** Texto de leitura **
====================

A vitória de Jair Bolsonaro no Brasil produziu um terremoto político na Argentina. Há uma visão generalizada de que não só o que acontece aqui leva influência ao país vizinho, mas tende a se reproduzir. A frase “o que acontece no Brasil, depois acontece na Argentina” expressa essa crença e é bastante difundida na terra do tango.
O triunfo do candidato do Partido Social Liberal na segunda rodada gera enorme incerteza quanto ao relacionamento bilateral. Este abrange uma série de temas que vão desde o futuro do Mercosul, com a possibilidade de volta às antigas hipóteses de conflitos que os dois países enfrentavam na década de 1970, passando pela incerteza sobre os acordos bilaterais em vigor, tais como os da indústria automobilística. No entanto, hoje o foco principal está no impacto direto do “Estilo Bolsonaro” sobre as eleições presidenciais argentinas em 2019. Portanto, a partir do momento que os resultados eleitorais foram sendo conhecidos, os meios de comunicação do país começaram a procurar o “Bolsonaro argentino”.

====================

** Dados apresentados **
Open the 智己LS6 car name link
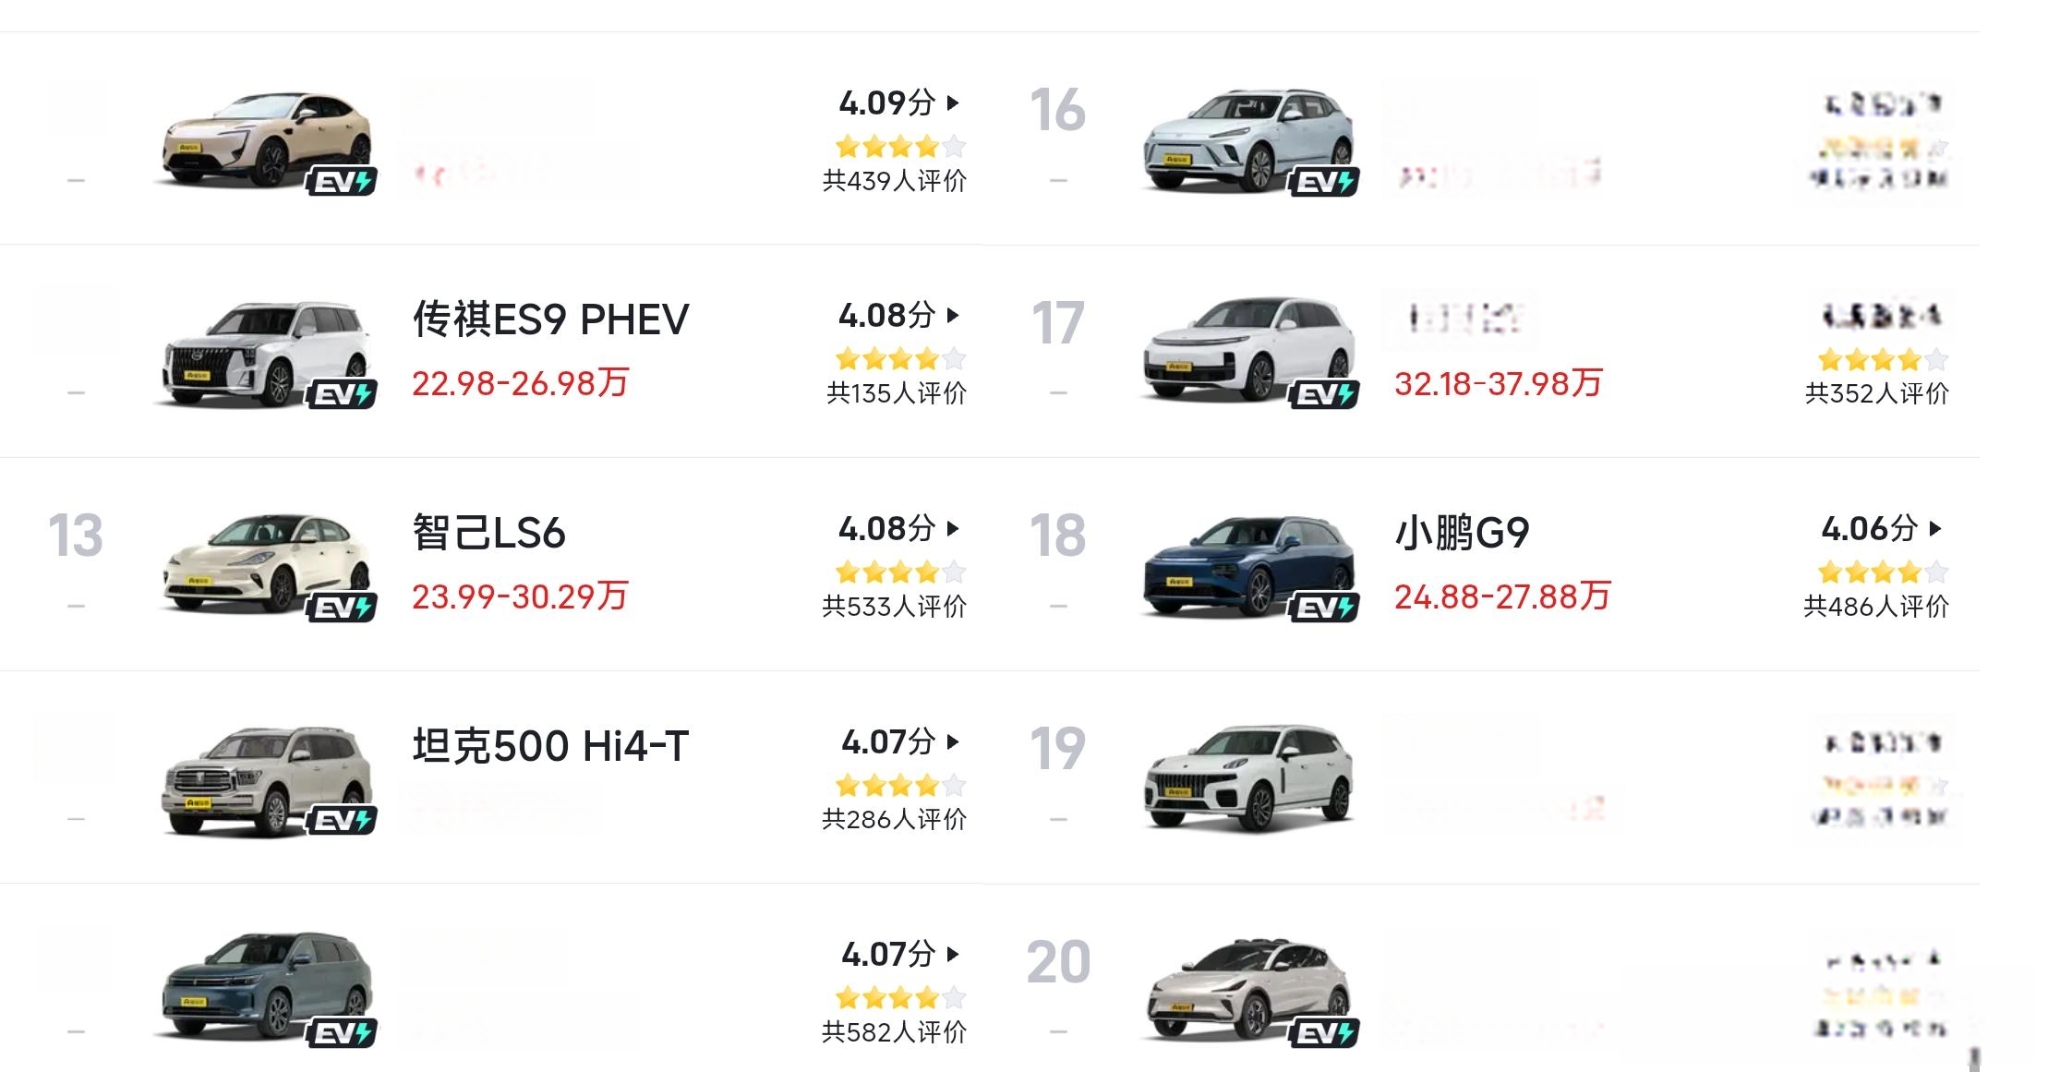 [489, 533]
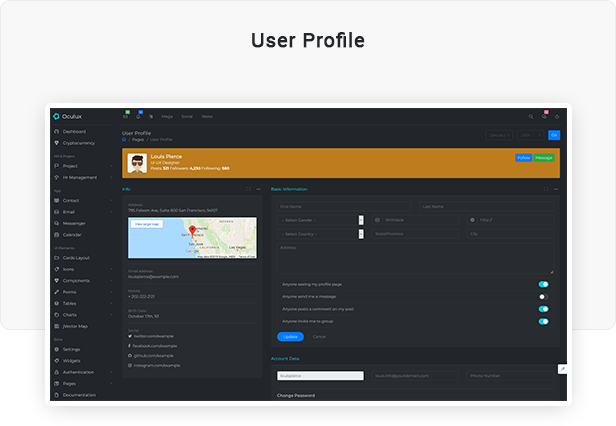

====================

** Enunciado **
Dê continuidade ao texto sobre a repercussão da vitória de Bolsonaro na Argentina, começando logo após a última frase.

** Resposta **
A questão principal é que uma parte não menor do eleitorado argentino compartilha algumas das posições do capitão da reserva. Isto é visto na exigência de uma “mão forte”, ou seja, o pedido de uma maior repressão ao crime por parte das forças de segurança, mas que também se manifesta de forma associada a uma demanda pela imposição de “ordem” sobre os protestos sociais, cujos protagonistas costumam fechar as ruas na cidade de Buenos Aires. Não é por acaso que a ministra da Segurança, Patricia Bulrich, tenha a melhor imagem no gabinete de Mauricio Macri. Esses setores também exigem maior controle sobre a imigração, um tópico que tende a ser o cordão umbilical unindo diferentes movimentos de direita no mundo. Também é uma expressão frequente entre esses grupos que rejeitam os planos sociais e ajuda estatal aos mais pobres que foram implementadas pelos governos de Cristina Kirchner - e que continuam Mauricio Macri, e da mesma forma representam certo repúdio ao movimento feminista e uma de suas principais bandeiras: a legalização do aborto.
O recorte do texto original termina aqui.